* [Work item]: Your task is to copy every line of the entries that contains "Kruckenberg".

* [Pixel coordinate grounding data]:

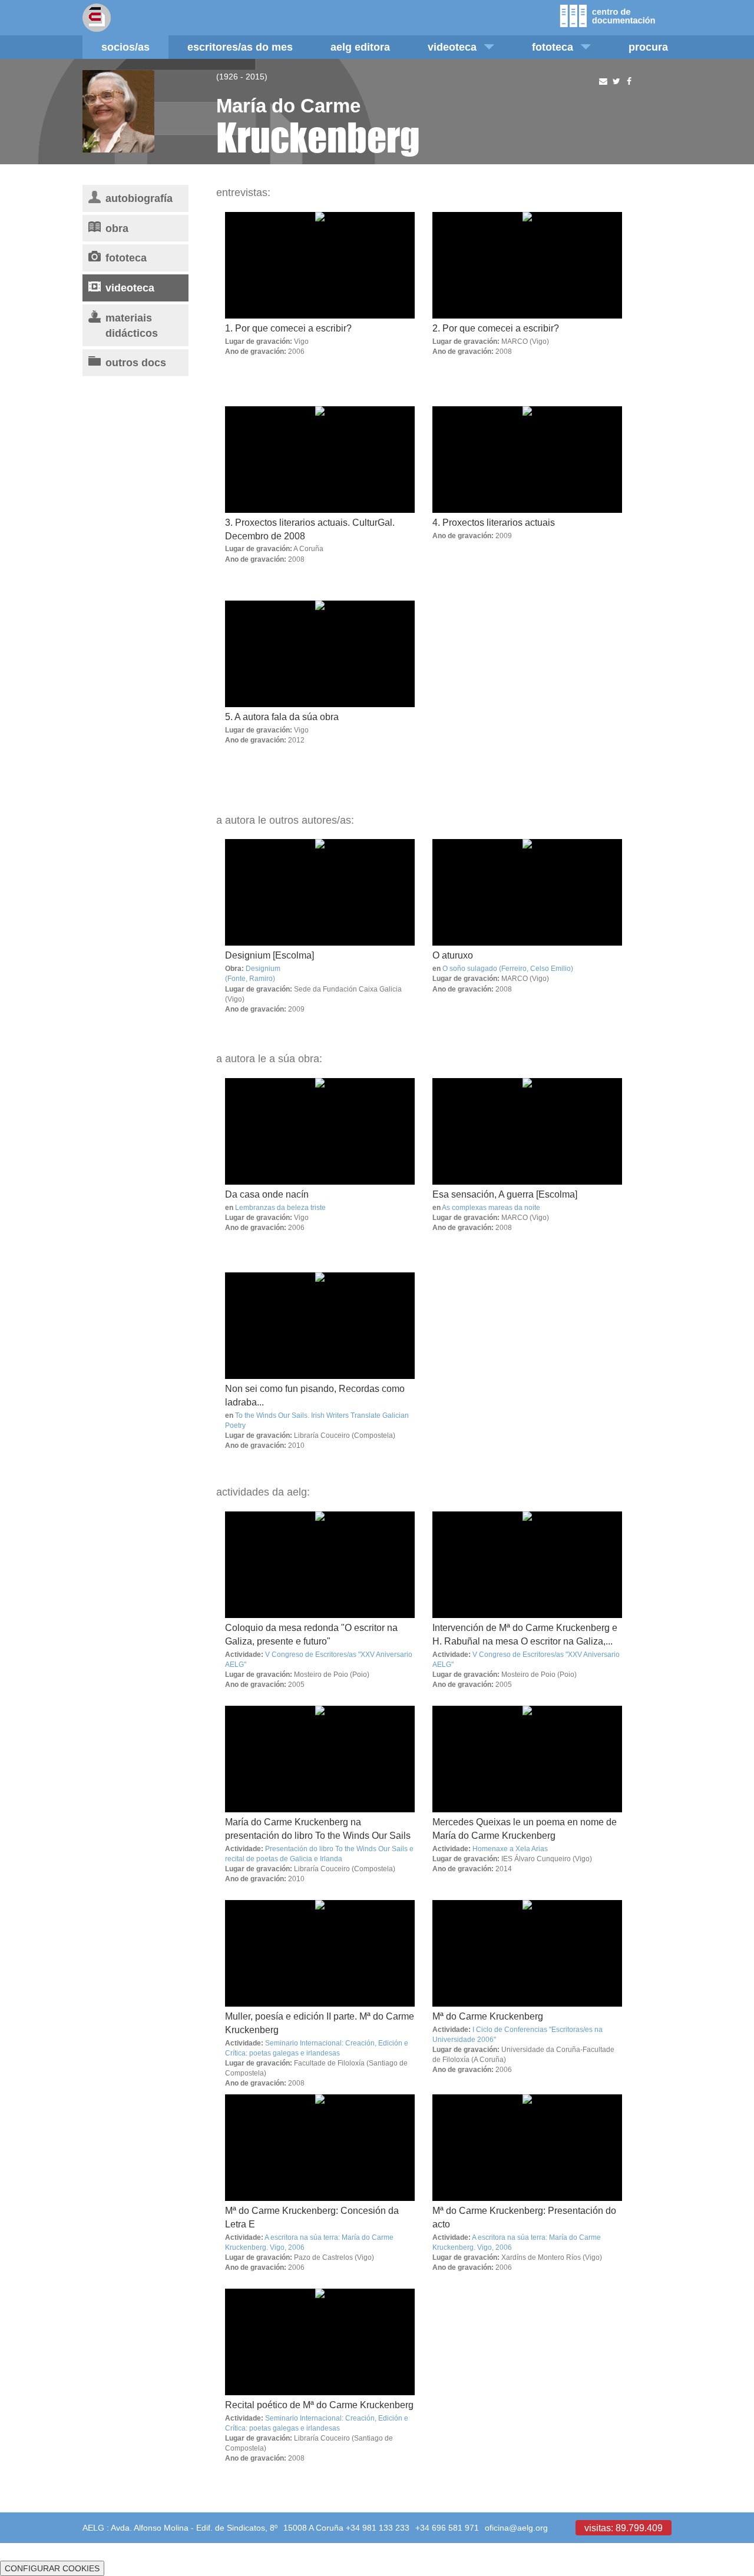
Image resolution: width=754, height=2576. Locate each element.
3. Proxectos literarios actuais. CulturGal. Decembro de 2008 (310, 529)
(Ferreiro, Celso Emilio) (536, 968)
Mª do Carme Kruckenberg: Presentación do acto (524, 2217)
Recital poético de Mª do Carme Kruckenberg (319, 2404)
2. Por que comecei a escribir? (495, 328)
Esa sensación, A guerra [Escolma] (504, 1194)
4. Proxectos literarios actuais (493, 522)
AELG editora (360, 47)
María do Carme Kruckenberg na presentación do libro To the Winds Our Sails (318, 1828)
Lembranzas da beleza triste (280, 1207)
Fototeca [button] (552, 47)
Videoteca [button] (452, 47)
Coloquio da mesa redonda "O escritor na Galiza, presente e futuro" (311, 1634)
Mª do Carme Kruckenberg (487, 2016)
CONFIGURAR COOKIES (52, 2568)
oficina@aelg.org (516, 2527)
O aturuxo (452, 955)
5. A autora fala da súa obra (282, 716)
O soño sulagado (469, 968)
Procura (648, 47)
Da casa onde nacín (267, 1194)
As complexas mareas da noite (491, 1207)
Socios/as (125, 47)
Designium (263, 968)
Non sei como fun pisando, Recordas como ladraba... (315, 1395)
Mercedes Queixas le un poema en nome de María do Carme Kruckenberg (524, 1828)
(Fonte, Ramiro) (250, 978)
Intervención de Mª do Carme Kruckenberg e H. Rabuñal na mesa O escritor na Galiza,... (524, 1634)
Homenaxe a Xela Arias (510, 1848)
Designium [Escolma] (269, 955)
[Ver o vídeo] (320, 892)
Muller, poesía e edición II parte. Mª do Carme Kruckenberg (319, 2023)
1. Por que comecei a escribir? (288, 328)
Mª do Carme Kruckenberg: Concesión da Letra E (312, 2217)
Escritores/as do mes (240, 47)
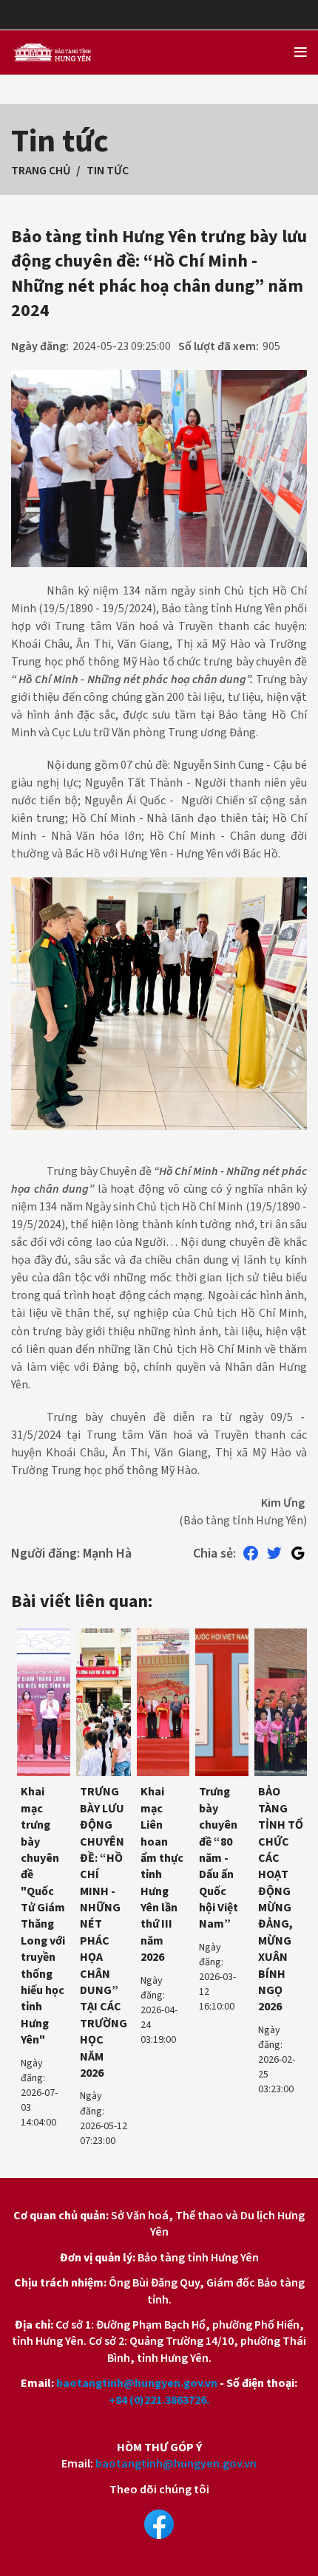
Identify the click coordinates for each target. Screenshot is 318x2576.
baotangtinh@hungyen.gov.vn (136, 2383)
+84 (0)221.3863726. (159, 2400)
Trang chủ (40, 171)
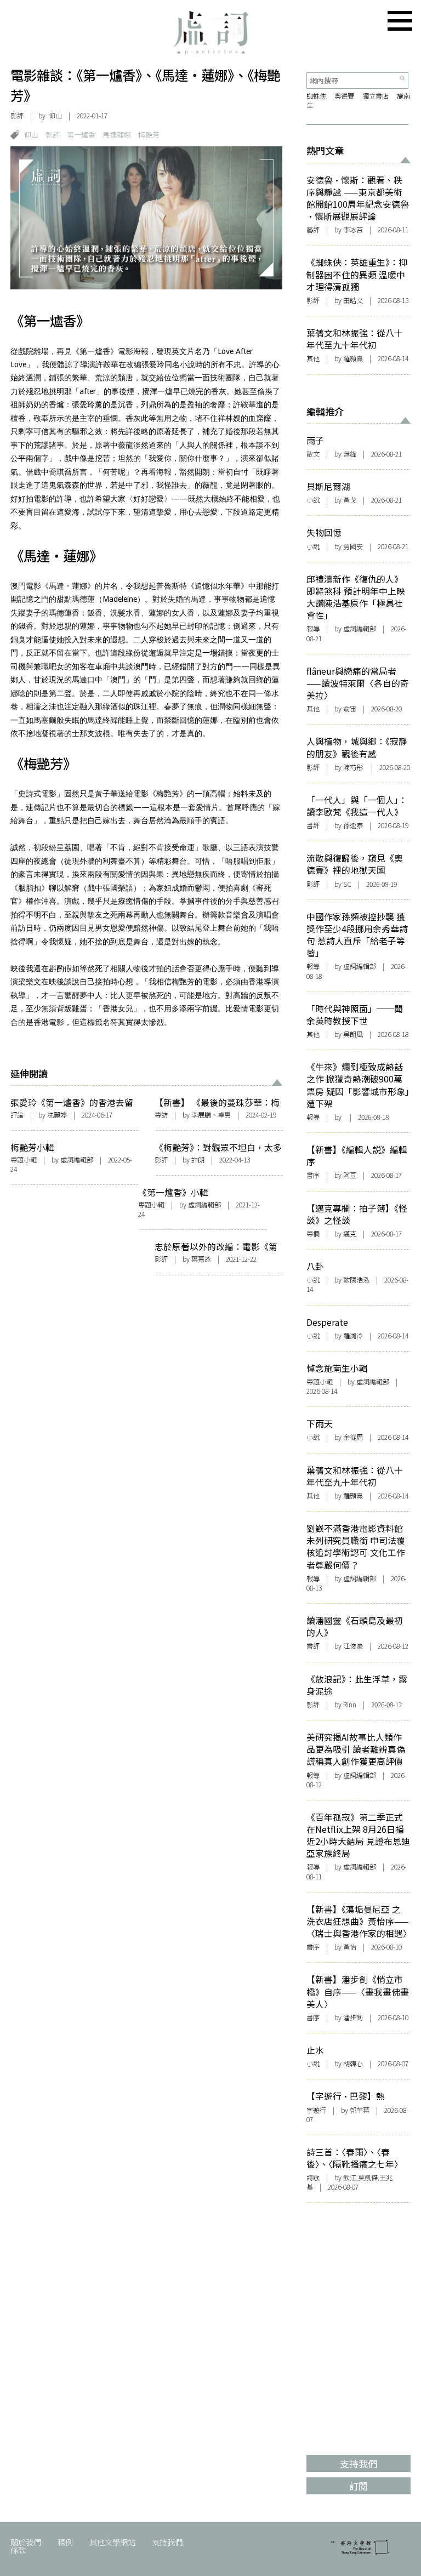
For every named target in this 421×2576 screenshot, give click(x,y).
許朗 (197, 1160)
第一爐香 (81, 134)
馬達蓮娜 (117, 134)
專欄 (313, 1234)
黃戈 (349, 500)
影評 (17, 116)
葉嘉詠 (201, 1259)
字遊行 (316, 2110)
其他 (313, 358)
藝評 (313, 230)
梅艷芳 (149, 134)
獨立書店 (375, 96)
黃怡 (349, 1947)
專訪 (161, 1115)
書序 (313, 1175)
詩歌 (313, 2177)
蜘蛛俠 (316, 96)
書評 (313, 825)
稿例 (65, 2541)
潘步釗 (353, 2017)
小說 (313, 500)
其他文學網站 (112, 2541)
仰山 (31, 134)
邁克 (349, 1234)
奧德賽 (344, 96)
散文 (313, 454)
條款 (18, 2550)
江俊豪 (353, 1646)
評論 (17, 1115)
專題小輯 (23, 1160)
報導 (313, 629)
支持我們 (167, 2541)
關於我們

* [Solution for this task]:
Mª do Carme Kruckenberg: Presentación do acto (524, 2217)
Recital poético de Mª do Carme Kruckenberg (319, 2404)
María do Carme Kruckenberg na presentación do libro To the Winds Our Sails (318, 1828)
Mª do Carme Kruckenberg (487, 2016)
Mercedes Queixas le un poema en nome de María do Carme Kruckenberg (524, 1828)
Intervención de Mª do Carme Kruckenberg e H. Rabuñal na mesa O escritor na Galiza,... (524, 1634)
Muller, poesía e edición II parte. Mª do Carme Kruckenberg (319, 2023)
Mª do Carme Kruckenberg: Concesión da Letra E (312, 2217)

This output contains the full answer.